> **PROVIDED TEXT**:
Ursula — “To fly you don’t chant a spell or anything like that?”

Kiki — “We fly with our spirit.”

Ursula — “The witch’s spirit! The spirit of witches, the spirit of artists, the spirit of bakers. I suppose it must be a power given by God. Sometimes you suffer for it.”

This conversation was sort of demystifying for me. It gave some flesh to Kiki’s sadness and helped me understand my own hazy misdirected sadness I’d been feeling. I suddenly felt a little more lucid than I had the previous few hours, or even the previous few months. My problems no longer felt strange and impossible to cohere. This fictional reclusive painter understood Kiki and she understood me.

Kiki’s powers appear to be fading away because she’s suffering an artistic block of some sort, hitting the same wall and finding her talents meaningless .How many people can’t relate to that? This is about as universal a coming-of-age, leaving-home idea that could ever exist. Ursula’s advice for creativity block and, perhaps, low self esteem — which is often the deeper underlying issue itself — is to distract yourself, enjoy life, acknowledge that you have that spirit inside you, but chill out until you figure out what’s driving it.

Don’t do a single thing, she says.

Easier said than freak-frackin done, especially if your career aspirations and identity depend on this one perceived talent of yours that sets your apart from everyone else.

As artists, creators, thinkers and sorcerers, we have all been in the place Kiki is. That place where we can’t paint anything right, or fly, or talk to our friends about the things we care about. That place where everything comes out wrong over and over and we begin to question whether we ever had a calling to begin with.

Ursula inherently loves to paint and she thinks that passion is entwined with her soul, but she begins to lose interest when she thinks too much about her approach, compares her work to other artists, cares too much about what her audience is expecting. She has to come up with her own style.

Kiki’s Delivery Service was always a definitive film of my youth, and more importantly my early adulthood. When I first moved to the Bay Area, I couldn’t write a thing. I couldn’t write cover letters — I’d get caught up in my own discomfort of selling my talents (Did I have talents?) or even describing myself (Who do I think I am?). Defining myself felt like trying to bite my own teeth. For this reason, I also couldn’t write journal entries, poetry, blog posts or social media updates. I would start strongly and fizzle out and the whole process was demoralizing and painful. I felt like Kiki in that I couldn’t understand why a skill like writing, that had previously come so easily to me, had seemed to evaporate before my very eyes. I felt like Ursula in that anything I did manage to get down, felt like crude, half-assed imitations of headlines I had read on Buzzfeed. Where was my voice?

I couldn’t communicate to my friends. I felt deeply ashamed of and embarrassed by my lack of status, my lack of anything at all to add to the conversation. I started avoiding people, declined chances to catch up with old friends and dreaded personal questions.

> **MATERIAL PROVIDED**:
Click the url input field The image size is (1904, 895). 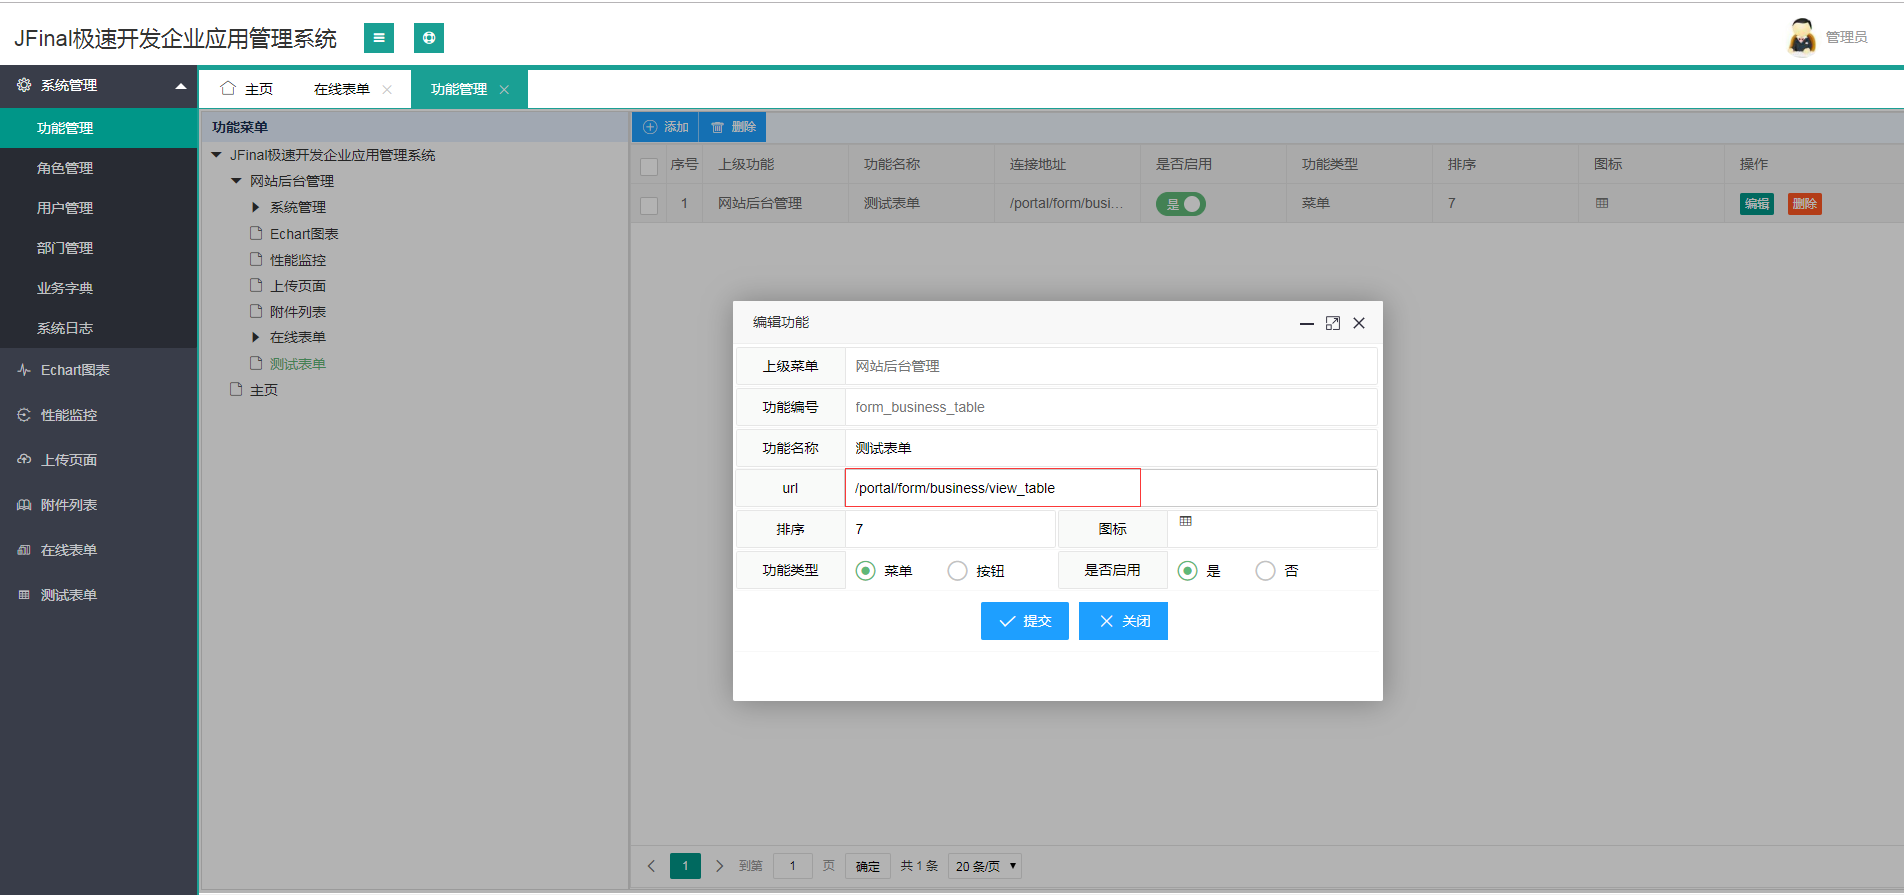(1110, 488)
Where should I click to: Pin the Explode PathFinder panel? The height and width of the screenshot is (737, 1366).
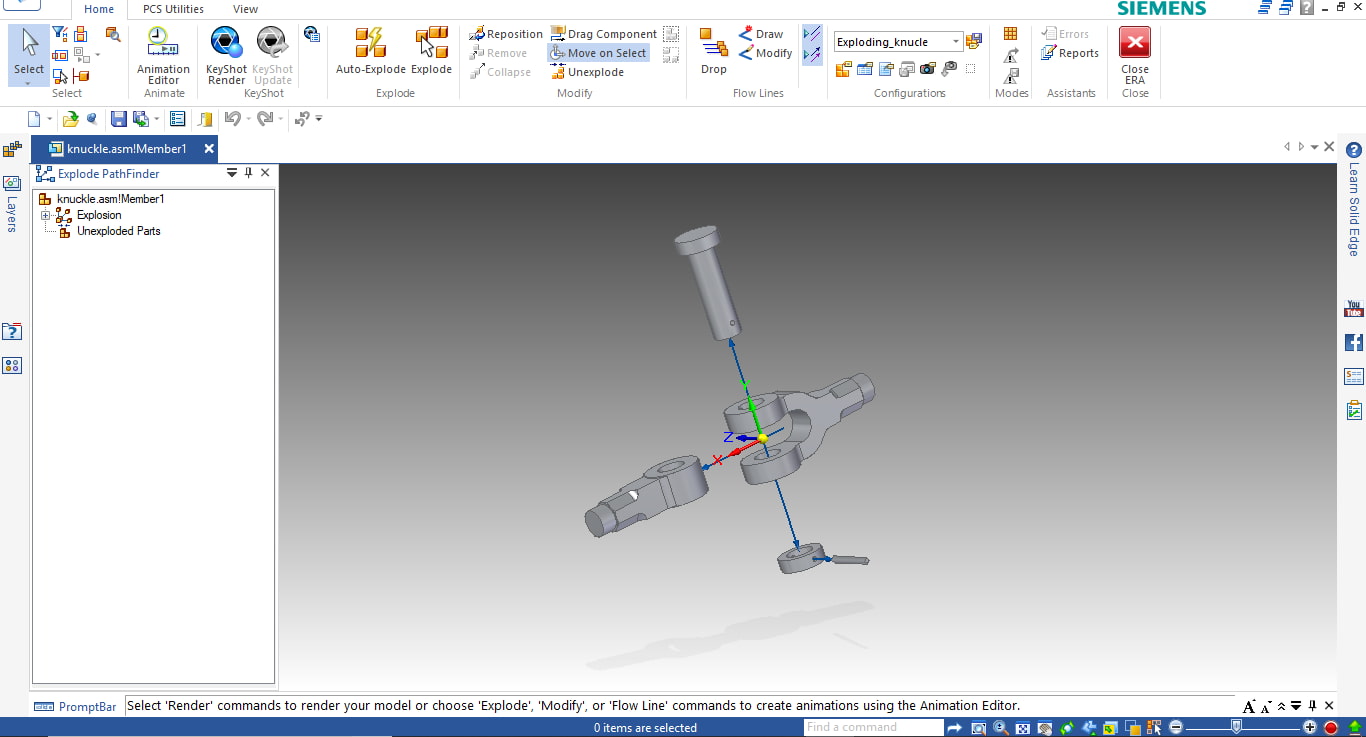[x=249, y=173]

> **TASK LIST**:
1 – Please output the section of the Kiki's Delivery Service essay that begins at the words "As artists, creators, thinkers" and stops after the words "to begin with.".
2 – Write the next part of the Kiki's Delivery Service essay, starting after its final sentence.

> **REPLIES**:
1 –
As artists, creators, thinkers and sorcerers, we have all been in the place Kiki is. That place where we can’t paint anything right, or fly, or talk to our friends about the things we care about. That place where everything comes out wrong over and over and we begin to question whether we ever had a calling to begin with.

2 –
I had gone through creation blocks like this before, where I would hold words hostage inside me due to stress or distraction or indifference. It never felt caused by a lack of self confidence. I had, innately, all the time, inside the marrow of my being, a desperate, primal need to create. It was the Holy spirit, my witch’s spirit. My flying ointment. My god-given gift.

But upon moving to the Bay Area, the creative force inside me felt simultaneously hungry and completely shapeless. I felt hideous and exposed and stupider than ever. I was deep in the Silicon Valley, a no-man’s land of tech utopianism, ambition, venture capitalism, networking events and big data conferences. I wasn’t cynical of these facets. I was eager to fit in and make a mark. I knew the right buzzwords, I knew how to bullet point ideas, and why the market always wins. I regularly added to a list of meaningful platitudes on the Notes app on my phone to kick my ambition into gear. I was going to crack big tech open like a cold and broken hallelujah. Just get a day job, first, my best friend said wisely. You can be an influencer. Or a social media specialist. An office assistant. You can buy the snacks and execute the company’s happy hours.

On some days I would just watch people, on the BART, at the Apple store downtown, inside tiny bite-size cocktail bars in the Tenderloin. When will I feel like I’ve earned this? Some days I felt like I was waxing and waning into something cold and incorrigible. A woman who explores the depths of her sadness isn’t typically valorized as a hero or someone capable of working for the Big Five. My paralysis felt self-indulgent, to me. Petty. Unimpressive. Good luck putting this your LinkedIn, all this thinking yourself to death. Soul searching was no longer interesting to me, and especially not to the industry.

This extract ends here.